Eventually we got to an 8-8 tie-breaker round. It was a chaotic knife-only round—the organizer was shouting to watch the players and make sure we only used knives, my friend who hardly played CS asked if knives do team-damage (they do), and a large crowd had formed behind us to watch this final round. I feel bad for the person announcing this ridiculous match, because while this was the closest a match could get, it was hardly the high-level play I'm sure people are used to, and certainly nothing worthy of being recorded

I ended up being the last person alive on my team, facing two others coming at me. I'd played knife-only rounds all the time back in the days of beta counter-strike, so I felt the responsibility of our win or loss in my hands as I backed away from the two players, lunging at the right time to get the first hit on one and taking him down to the screams of applause from people behind me. Now it was me versus one other player in the tie-breaking round, and I could barely hear the game over people making noise behind me. Again, I was backing away, as was my strategy for knife-fights, and the crowd was yelling each time we got close enough to swing at each other. I stopped moving at the right time to get the first hit in, but it wasn't enough to take down the other player who still had full health. Before the lunge would recharge, he hit me and took me out, and we lost the match.

(Don't bother, I already redeemed the code)
(Don't bother, I already redeemed the code)

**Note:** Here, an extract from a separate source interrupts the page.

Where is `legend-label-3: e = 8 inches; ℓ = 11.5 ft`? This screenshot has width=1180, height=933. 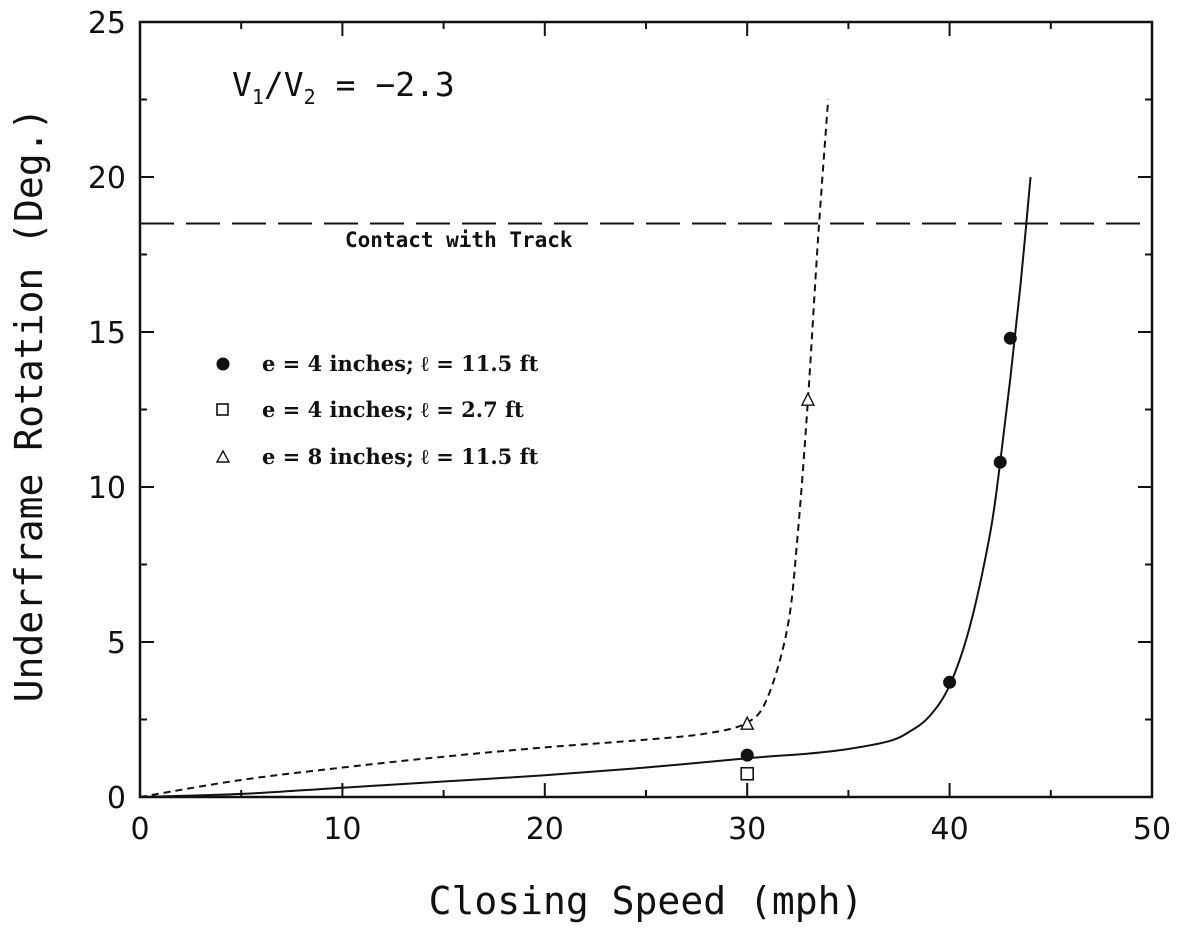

I was stunned. The last person alive, and I felt it was my fault. How could that player have still had full health? But I got the first hit in, what else could I do? It was now close to 8:00pm and I'd been there for 6 hours, an hour longer than the schedule said it would take, and apparently we still had one more match for 3rd place to go. After being so close to winning, feeling frustrated with the inopportune server disconnections, and disappointed in our performance, we hardly felt up for another match, and quickly lost again. I knew I could play better, but at this point I had trouble focusing. I was still thinking about that last knife kill.

Unwinding at the Guild Wars 2 launch party.
Unwinding at the Guild Wars 2 launch party.

For our trouble, they gave us some dog-tags with keys for a free copy of CS:GO. I was able to catch the last hour of the Guild Wars 2 launch party happening across the street, and getting a few drinks with the developers there was exactly what I needed after being so strung-out from the tournament. It felt so good to crush in those first two rounds, and the semi-final was exciting as hell, but losing like that was so devastating. Even if we'd made it to the final round, the other team was actually a team that practiced together, so we really had no chance. They handily won every match and were absolutely the best players there.

Still, it was a great time, and I'd encourage anyone going to PAX to go to one tournament (and only one, because they do take a lot of time). This was my second PAX tournament, and they've both been great, if a little slip-shod in their set-up. The Battlefield 2 tournament I won a few years back had some server problems as well, with a lot of players disconnecting and getting angry at the organizers for not re-doing the match. Luckily everyone took the problems in stride this year, and it was the best time I had at the show.